• Consignes:
Reproduisez mot pour mot l'ensemble des enregistrements qui suivent, sans en omettre aucun.

• Données d'entrée:

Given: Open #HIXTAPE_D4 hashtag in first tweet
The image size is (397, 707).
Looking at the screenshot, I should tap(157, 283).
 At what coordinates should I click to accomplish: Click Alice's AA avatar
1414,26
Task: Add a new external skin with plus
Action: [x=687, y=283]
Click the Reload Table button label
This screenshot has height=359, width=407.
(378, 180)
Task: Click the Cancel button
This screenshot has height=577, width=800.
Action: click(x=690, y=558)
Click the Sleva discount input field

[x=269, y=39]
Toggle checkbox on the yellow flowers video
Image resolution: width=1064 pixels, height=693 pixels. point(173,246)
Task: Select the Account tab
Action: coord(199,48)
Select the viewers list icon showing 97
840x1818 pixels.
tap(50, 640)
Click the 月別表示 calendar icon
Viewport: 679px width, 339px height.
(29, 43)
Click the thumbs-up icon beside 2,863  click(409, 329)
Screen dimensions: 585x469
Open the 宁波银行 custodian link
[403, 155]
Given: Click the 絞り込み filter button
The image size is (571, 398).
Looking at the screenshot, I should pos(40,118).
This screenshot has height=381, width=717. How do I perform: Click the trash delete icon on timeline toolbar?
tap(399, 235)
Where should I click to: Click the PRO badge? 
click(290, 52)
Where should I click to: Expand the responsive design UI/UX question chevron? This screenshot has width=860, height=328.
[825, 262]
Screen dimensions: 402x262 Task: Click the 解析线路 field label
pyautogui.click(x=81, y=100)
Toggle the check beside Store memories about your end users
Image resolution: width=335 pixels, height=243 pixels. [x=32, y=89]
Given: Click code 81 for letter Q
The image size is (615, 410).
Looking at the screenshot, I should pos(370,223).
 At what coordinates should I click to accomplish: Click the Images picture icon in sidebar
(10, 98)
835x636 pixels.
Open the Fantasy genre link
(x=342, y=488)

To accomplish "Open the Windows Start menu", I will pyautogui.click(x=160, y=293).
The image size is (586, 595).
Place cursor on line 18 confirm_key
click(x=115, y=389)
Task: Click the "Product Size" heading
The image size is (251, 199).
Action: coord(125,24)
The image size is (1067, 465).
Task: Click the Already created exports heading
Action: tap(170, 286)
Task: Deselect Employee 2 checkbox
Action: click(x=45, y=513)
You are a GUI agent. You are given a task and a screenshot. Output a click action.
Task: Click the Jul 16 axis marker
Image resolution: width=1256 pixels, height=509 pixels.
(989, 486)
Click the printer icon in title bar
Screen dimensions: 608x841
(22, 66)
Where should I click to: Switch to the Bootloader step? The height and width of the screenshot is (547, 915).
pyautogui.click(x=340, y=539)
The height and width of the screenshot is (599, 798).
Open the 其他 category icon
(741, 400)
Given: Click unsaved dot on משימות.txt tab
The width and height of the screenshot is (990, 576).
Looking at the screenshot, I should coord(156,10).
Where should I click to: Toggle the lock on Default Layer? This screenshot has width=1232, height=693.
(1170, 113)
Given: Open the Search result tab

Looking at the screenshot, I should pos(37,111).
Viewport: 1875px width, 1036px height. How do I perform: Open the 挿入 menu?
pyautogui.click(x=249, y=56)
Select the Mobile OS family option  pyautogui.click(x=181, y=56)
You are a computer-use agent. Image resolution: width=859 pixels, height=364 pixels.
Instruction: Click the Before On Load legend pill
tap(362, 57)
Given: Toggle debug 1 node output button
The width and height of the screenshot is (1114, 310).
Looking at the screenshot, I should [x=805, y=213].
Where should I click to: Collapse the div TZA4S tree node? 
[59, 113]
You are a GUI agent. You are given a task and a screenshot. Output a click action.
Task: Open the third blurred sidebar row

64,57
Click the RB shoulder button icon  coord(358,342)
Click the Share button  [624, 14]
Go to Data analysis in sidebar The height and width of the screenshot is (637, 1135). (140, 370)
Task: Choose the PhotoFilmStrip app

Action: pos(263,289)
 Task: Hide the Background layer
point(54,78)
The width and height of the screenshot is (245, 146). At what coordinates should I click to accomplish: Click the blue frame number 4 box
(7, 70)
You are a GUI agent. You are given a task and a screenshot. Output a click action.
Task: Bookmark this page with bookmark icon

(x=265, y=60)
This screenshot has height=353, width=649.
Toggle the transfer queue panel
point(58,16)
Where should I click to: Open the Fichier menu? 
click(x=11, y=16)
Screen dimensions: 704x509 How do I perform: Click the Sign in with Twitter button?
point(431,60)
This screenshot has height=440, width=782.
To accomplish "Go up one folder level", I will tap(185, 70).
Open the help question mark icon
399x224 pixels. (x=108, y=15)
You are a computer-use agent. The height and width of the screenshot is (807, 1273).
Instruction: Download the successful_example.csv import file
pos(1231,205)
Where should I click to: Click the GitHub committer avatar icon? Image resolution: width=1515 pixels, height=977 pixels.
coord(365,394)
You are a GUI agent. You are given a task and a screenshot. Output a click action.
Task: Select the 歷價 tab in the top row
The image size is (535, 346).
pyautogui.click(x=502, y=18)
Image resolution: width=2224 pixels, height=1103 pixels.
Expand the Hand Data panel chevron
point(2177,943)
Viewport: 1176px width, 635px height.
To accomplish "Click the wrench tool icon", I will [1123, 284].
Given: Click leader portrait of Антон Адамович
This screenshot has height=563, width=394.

• Sortie complète:
Given: Open #HIXTAPE_D4 hashtag in first tweet
The image size is (397, 707).
Looking at the screenshot, I should tap(157, 283).
 At what coordinates should I click to accomplish: Click Alice's AA avatar
1414,26
Task: Add a new external skin with plus
Action: [x=687, y=283]
Click the Reload Table button label
This screenshot has height=359, width=407.
(378, 180)
Task: Click the Cancel button
This screenshot has height=577, width=800.
Action: click(x=690, y=558)
Click the Sleva discount input field

[x=269, y=39]
Toggle checkbox on the yellow flowers video
Image resolution: width=1064 pixels, height=693 pixels. point(173,246)
Task: Select the Account tab
Action: coord(199,48)
Select the viewers list icon showing 97
840x1818 pixels.
tap(50, 640)
Click the 月別表示 calendar icon
Viewport: 679px width, 339px height.
(29, 43)
Click the thumbs-up icon beside 2,863  click(409, 329)
Screen dimensions: 585x469
Open the 宁波银行 custodian link
[403, 155]
Given: Click the 絞り込み filter button
The image size is (571, 398).
Looking at the screenshot, I should pos(40,118).
This screenshot has height=381, width=717. How do I perform: Click the trash delete icon on timeline toolbar?
tap(399, 235)
Where should I click to: Click the PRO badge? 
click(290, 52)
Where should I click to: Expand the responsive design UI/UX question chevron? This screenshot has width=860, height=328.
[825, 262]
Screen dimensions: 402x262 Task: Click the 解析线路 field label
pyautogui.click(x=81, y=100)
Toggle the check beside Store memories about your end users
Image resolution: width=335 pixels, height=243 pixels. [x=32, y=89]
Given: Click code 81 for letter Q
The image size is (615, 410).
Looking at the screenshot, I should pos(370,223).
 At what coordinates should I click to accomplish: Click the Images picture icon in sidebar
(10, 98)
835x636 pixels.
Open the Fantasy genre link
(x=342, y=488)

To accomplish "Open the Windows Start menu", I will pyautogui.click(x=160, y=293).
The image size is (586, 595).
Place cursor on line 18 confirm_key
click(x=115, y=389)
Task: Click the "Product Size" heading
The image size is (251, 199).
Action: coord(125,24)
The image size is (1067, 465).
Task: Click the Already created exports heading
Action: tap(170, 286)
Task: Deselect Employee 2 checkbox
Action: click(x=45, y=513)
You are a GUI agent. You are given a task and a screenshot. Output a click action.
Task: Click the Jul 16 axis marker
Image resolution: width=1256 pixels, height=509 pixels.
(989, 486)
Click the printer icon in title bar
Screen dimensions: 608x841
(22, 66)
Where should I click to: Switch to the Bootloader step? The height and width of the screenshot is (547, 915).
pyautogui.click(x=340, y=539)
The height and width of the screenshot is (599, 798).
Open the 其他 category icon
(741, 400)
Given: Click unsaved dot on משימות.txt tab
The width and height of the screenshot is (990, 576).
Looking at the screenshot, I should coord(156,10).
Where should I click to: Toggle the lock on Default Layer? This screenshot has width=1232, height=693.
(1170, 113)
Given: Open the Search result tab

Looking at the screenshot, I should pos(37,111).
Viewport: 1875px width, 1036px height. How do I perform: Open the 挿入 menu?
pyautogui.click(x=249, y=56)
Select the Mobile OS family option  pyautogui.click(x=181, y=56)
You are a computer-use agent. Image resolution: width=859 pixels, height=364 pixels.
Instruction: Click the Before On Load legend pill
tap(362, 57)
Given: Toggle debug 1 node output button
The width and height of the screenshot is (1114, 310).
Looking at the screenshot, I should [x=805, y=213].
Where should I click to: Collapse the div TZA4S tree node? 
[59, 113]
You are a GUI agent. You are given a task and a screenshot. Output a click action.
Task: Open the third blurred sidebar row

64,57
Click the RB shoulder button icon  coord(358,342)
Click the Share button  [624, 14]
Go to Data analysis in sidebar The height and width of the screenshot is (637, 1135). (140, 370)
Task: Choose the PhotoFilmStrip app

Action: pos(263,289)
 Task: Hide the Background layer
point(54,78)
The width and height of the screenshot is (245, 146). At what coordinates should I click to accomplish: Click the blue frame number 4 box
(7, 70)
You are a GUI agent. You are given a task and a screenshot. Output a click action.
Task: Bookmark this page with bookmark icon

(x=265, y=60)
This screenshot has height=353, width=649.
Toggle the transfer queue panel
point(58,16)
Where should I click to: Open the Fichier menu? 
click(x=11, y=16)
Screen dimensions: 704x509 How do I perform: Click the Sign in with Twitter button?
point(431,60)
This screenshot has height=440, width=782.
To accomplish "Go up one folder level", I will tap(185, 70).
Open the help question mark icon
399x224 pixels. (x=108, y=15)
You are a computer-use agent. The height and width of the screenshot is (807, 1273).
Instruction: Download the successful_example.csv import file
pos(1231,205)
Where should I click to: Click the GitHub committer avatar icon? Image resolution: width=1515 pixels, height=977 pixels.
coord(365,394)
You are a GUI agent. You are given a task and a screenshot. Output a click action.
Task: Select the 歷價 tab in the top row
The image size is (535, 346).
pyautogui.click(x=502, y=18)
Image resolution: width=2224 pixels, height=1103 pixels.
Expand the Hand Data panel chevron
point(2177,943)
Viewport: 1176px width, 635px height.
To accomplish "Click the wrench tool icon", I will [1123, 284].
Given: Click leader portrait of Антон Адамович
This screenshot has height=563, width=394.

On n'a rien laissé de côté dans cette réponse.